- 1Department of Neurology, LMU University Hospital, Munich, Germany
- 2German Center for Vertigo and Balance Disorders, LMU University Hospital, LMU Munich, Munich, Germany
- 3Department of ENT, AZ Sint-Jan Brugge AV, Brugge, Belgium
- 4Department of Otorhinolaryngology and Head and Neck Surgery, Division of Vestibular Disorders, Maastricht University Medical Center, Maastricht, Netherlands
Vestibular migraine (VM) and Menière’s disease (MD) are characterized by episodes of vertigo of similar duration. It is well known that differentiation between both diseases is not always possible based only on the patient history, physical examination, and audiological testing. In addition, the quantification of the vestibular function can also be helpful since, among patients with MD, there is often a dissociation between a normal/pseudo-normal video head impulse test (vHIT) and reduced caloric testing. The goal of this confirmatory study was to determine the sensitivity, specificity, and positive and negative predictive values (PPV and NPV) of this dissociation to differentiate between MD and VM as well as between MD and other vestibular diseases. We performed a retrospective analysis of 2,101 patients. The examination group consisted of 1,100 patients; of these, 627 (57%) had MD according to the diagnostic criteria of the Bárány Society and 473 (43%) had VM. The comparison group consisted of 1,001 patients with other peripheral, central, or functional vestibular disorders. Statistical analysis revealed the following findings for the dissociation: MD vs. VM: specificity: 83.5%, sensitivity: 58.9%, PPV: 82.6%, and NPV: 60.5%, and MD vs. all other vestibular disorders (VM plus others): specificity: 83.5%, sensitivity: 58.9%, PPV: 60.3%, and NPV: 82.7%. The dissociation between a normal vHIT and a reduced caloric response is due to the high specificity and PPV suited for the differentiation between MD and VM. This part of the study confirms previous findings in a large cohort of patients. When it comes to differentiating between MD and all observed vestibular disorders, if there is no dissociation, the diagnosis of MD is unlikely.
1 Introduction
Differentiating episodic vestibular disorders can be a challenge for any clinician, but it is crucial to ensure specific treatment. In particular, the differentiation between Menière’s disease (MD) (1) and vestibular migraine (VM) (2) is important because they share many similarities in terms of the duration of the symptoms and accompanying signs and symptoms. In typical presentations, the presence of headache, other migraineous symptoms, and history of migraine vs. hearing impairment differentiates well between the two diseases (3). On the other hand, there are also atypical forms of presentation. Especially in the early stages, approximately one-third of MD patients do not experience any auditory symptoms (4). Similarly, VM patients do not experience headaches in approximately 30% of all episodes (5, 6) and can also show an impairment of hearing (7). Finally, there are also overlap syndromes, i.e., patients fulfill the diagnostic criteria for both diseases (8).
This diagnostic clinical dilemma parallels that we do not know the exact pathophysiology and etiology of either VM (9) or MD (10, 11). It is also assumed that there is a link between both diseases (12, 13). This is reflected in many findings, for instance, the demonstration of endolymphatic hydrops in patients with VM (14), the assumption of a parallel activation of vestibular and meningeal nociceptive pathways (9, 13), and the probable role of calcitonin gene-related peptide (CGRP) in both diseases (15, 16).
________________________________________
## Work task A
In the Menière's disease study, how many patients made up the comparison group?
## Work task B
List every statistical measure that the goal of the Menière's disease study says it set out to determine for the dissociation.
## Work task C
Extend the Menière's disease study past its last sentence, carrying the introduction forward.
The data that comes next has no connection to the Menière's disease study.

## Recorded information
________________________________________
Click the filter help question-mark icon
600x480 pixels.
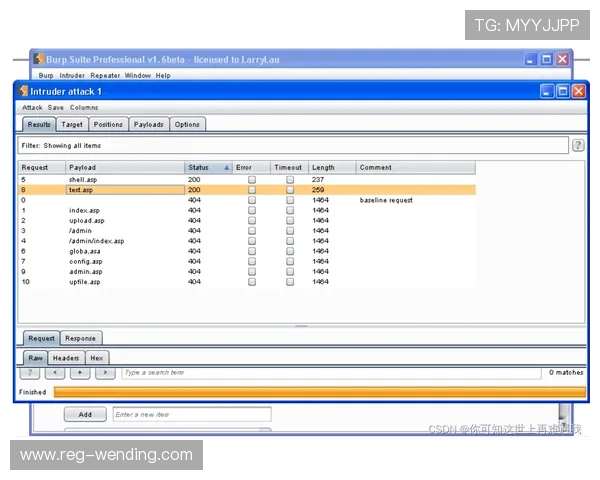[578, 145]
________________________________________
## Answer section A
1,001 patients with other peripheral, central, or functional vestibular disorders.

## Answer section B
Sensitivity, specificity, positive predictive value (PPV), and negative predictive value (NPV).

## Answer section C
Several studies demonstrated a normal vHIT and reduced caloric response (17–23) in patients with MD. This “dissociation” might serve as a diagnostic marker for MD (19). One hypothesis to explain the dissociation is that the reduced caloric excitation in MD is a result of an enlargement of the membranous duct in the hydropic labyrinths (22). This concept has been supported by animal models with similar findings to those seen in MD patients (24).
This study aimed to investigate the diagnostic significance of a normal vHIT and pathological caloric testing to (a) differentiate patients with MD from those with VM with a confirmatory approach and (b) differentiate patients with MD from patients with other vestibular disorders in a large cohort of 2,101 patients.
2 Methods
In this retrospective study, a total of 2,101 patients were included between January 2010 and February 2020: 2,020 subjects from the Ludwig Maximilian University (LMU) Hospital Munich, Germany; 25 from the Sint-Jan Clinic in Bruges, Belgium; and 56 from the Maastricht University Medical Center, Netherlands. The study was approved by the institutional ethics review boards (No. 19-301) The study group consisted of 1,100 patients who fulfilled the diagnostic criteria defined by the Bárány Society for certain (n = 374) or probable (n = 253) MD or certain (n = 142) or probable (n = 331) VM (1, 2). The comparison group consisted of 1,001 patients with various central, peripheral, and functional vertigo disorders (Table 1; Figure 1). All subjects had a complete diagnostic work-up, including caloric and vHIT testing.
Figure 1. Different vertigo entities in the comparison group. BPPV, benign paroxysmal positional vertigo; AUVP, acute unilateral vestibulopathy (including residual vertigo/dizziness in the post-acute phase).
2.1 Video head impulse testing
The vHIT was performed using the device “Otometrics®” with a visual target fixation distance of 1.8 m and a peak velocity horizontal plane >150°/s. The device consists of a headset that uses an accelerometer and a camera mounted on a set of goggles to measure head and eye movement. The patients were instructed to stare at a target positioned at eye level, and several passive quick head rotations were performed by the examiners. Ideally, the head movements are accompanied by eye movements that are equal in velocity and opposite in direction. This is then described as an eye/head gain of 1.0 (25). An impaired vestibulo-ocular reflex (VOR) causes a reduced acceleration of the eyes, resulting in a lower gain than 1 with catch-up overt or covert saccades (26). A vHIT gain ≥0.7 was considered normal (27).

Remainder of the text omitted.